Wednesday, October 08, 2008

The Now Web: Not Now, or Not Yet?




I have my Stanford reunion coming up tomorrow. At the risk of dating myself, it's my twentieth. I wrote my thesis at Stanford on an Apple Macinthosh, which required swapping out floppy discs in order to run Microsoft Word (on one) with my ever-expanding tome on the other. Drafts were printed on a dot matrix printer, and in the final weeks of each quarter Meyer Library was overcome with a chattering morse-like din that I can recall to this day. It was our version of an echo chamber.

For we did not have email. We did not even have modems.

In preparation for the reunion, some of us have encouraged our classmates to join Facebook. Of a class of about 1650 students, around 300 of us are on Facebook, and 80 of those 300 have joined the reunion group page. Only ten of us have listed twitter accounts. Clearly, we belong to a different generation. We stand for the Not Now social media users. Or possibly, the Not Yet social media users.

I don't know if this speaks to a generation gap or an experience gap. But if I belong to a generation that "doesn't get" social media, it is not entirely because we're computer illiterates. Many of my classmates have had rockstar careers in the tech industry. I seem to remember that some 40% of Oracle's new employees in 1989 were recent Stanford grads. If anything, we are a bridge generation: the first to use desktops, but prior to the domestication of the Internet.

The experience gap is not inexperience with machines, but is inexperience with their unique kind of social presence and interaction. We're not used to the practice of posting profiles about ourselves (I exclude myself), and of keeping constant contact (in a discontinuous and partial sort of way) with friends and colleagues. We're phone-based and email-based, and at our stage in life, time simply doesn't afford us the surplus attention with which to attach ourselves to the social web.

Time would be the reason most of us would cite for our online invisibility. But I think that there's something more.

For lack of a better phrase, I'll call it the "alienation" of social media. To integrate social media into your daily life you need to project yourself into it. You need to be able to live in a kind of time that's very different from the time of the everyday. You need to be able to pay attention without bankrupting your focus and concentration, need to be able to sustain high levels of availability to a world that's neither "here" nor "there," again, without dissociating from the here and now.

Computers were, to my generation, a tool, machine, an object: outside of us. We learned to use them as a means of extending our abilities and activities. In McLuhan's classic use of the phrase, computers were an extension of us. An extension, but nothing more. The machine was an object, and anything we did with it, and it with us, was simply that. The PC was an object, not a world. Turn it off, and nothing.

The social web is more than McLuhan could have seen. The social web is not an "extension of man" but a "network." By dint of its connectivity, it has communication. By dint of communication, it has relationships. By dint of relationships, it is a world. And as a world, it is in time. Those of us who are frequent users of social media know this time as a sense that there's ongoing activity "out there" -- regardless of whether we're on or in it at the time. Turn off the machine today, and wait.

To know what a social technology does, turn it off, not on. What is does is what you miss.

● **DATASET EXCERPTS**:
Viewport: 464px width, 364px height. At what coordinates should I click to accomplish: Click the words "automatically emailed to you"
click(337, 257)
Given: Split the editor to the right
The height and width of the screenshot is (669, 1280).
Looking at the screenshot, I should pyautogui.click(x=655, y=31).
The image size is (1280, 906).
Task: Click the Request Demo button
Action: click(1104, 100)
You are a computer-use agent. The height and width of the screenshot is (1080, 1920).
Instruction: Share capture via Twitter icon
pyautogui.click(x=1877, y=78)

● **TASK DIRECTIONS**: List each thing that the blog post on the Now Web says you need to do or be able to do to integrate social media into your daily life.

● **EXERCISE OUTPUT**:
- Project yourself into it
- Live in a kind of time that's very different from the time of the everyday
- Pay attention without bankrupting your focus and concentration
- Sustain high levels of availability to a world that's neither "here" nor "there" without dissociating from the here and now